Former “Family Feud” contestant Timothy Bliefnick was found guilty of murder for fatally shooting his estranged wife during a bitter divorce and custody battle.
Timothy Bliefnick, 39, had been separated from his wife Rebecca “Becky” Postle Bliefnick, 41, when he broke into the second-story window of her Illinois home in February and shot her 14 times.
The trial lasted for just over a week before the jury returned the verdict on Wednesday.
Prosecutors alleged that Bliefnick used Google to research how to commit a murder before riding a bike to her house — which was about a mile away from where he was staying.
He pried open the second-story window with a crowbar and shot his wife.
Postle Bliefnick’s body was found by her father on Feb. 23 after she failed to pick her kids up from school.
Bliefnick’s internet search history included “How to open my door with a crowbar,” “How to make a homemade pistol silencer,” “Can you wash off gunpowder residue” and “What is the average Quincy police department response time,” Quincy Police Department detective Eric Cowick testified.
The couple married in 2009 but had been separated for several years and were going through divorce proceedings at the time of Rebecca’s death. They were also fighting for custody of their three children.
In 2020, Bliefnick appeared with his family on the popular TV game show “Family Feud.”
Bliefnick was arrested on March 13 — more than two weeks after police had executed a search warrant at his home. Investigators recovered a number of shell casings that matched those found at the scene.
The murder weapon was never recovered. Postle Bliefnick’s handgun was missing from her home. Her gun was one of several models that could have matched with the casings, according to Illinois State Police forensics experts.

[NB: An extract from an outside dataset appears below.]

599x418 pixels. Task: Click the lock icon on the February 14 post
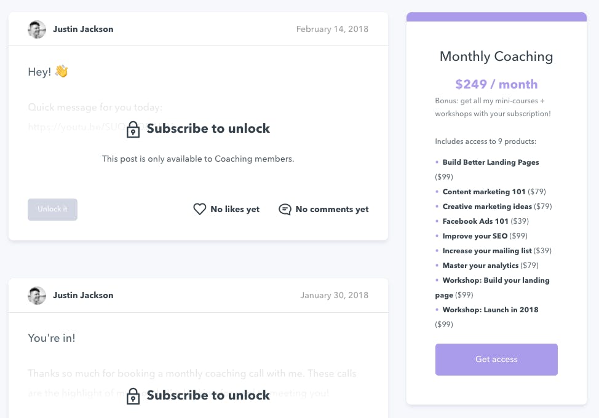point(133,130)
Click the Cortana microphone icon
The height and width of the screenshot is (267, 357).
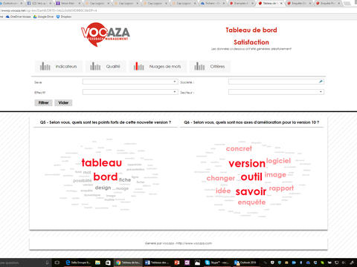47,263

During the trial, Postle Bliefnick’s sister, Sarah Reilly, testified that she received a text message that read, “If something ever happens to me, make sure the No. 1 person of interest is Tim.”
“I am putting this in writing that I’m fearful he will somehow harm me, come after me, or will try to [do] something to me that takes me away from the kids or the kids away from me,” Postle Bliefnick texted her sister, Reilly testified. “He already has lied multiple times to paint himself as a victim and me as the perpetrator when it is absolutely the other way around.”
Bliefnick’s attorney, Casey Schnack, argued that “the state has come up woefully short in their quest to prove Tim guilty beyond a reasonable doubt.”
She had previously told Fox News that she has evidence suggesting one or more individuals were stalking Postle Bliefnick’s neighborhood in the week before her murder.
Bliefnick declined to testify at the trial.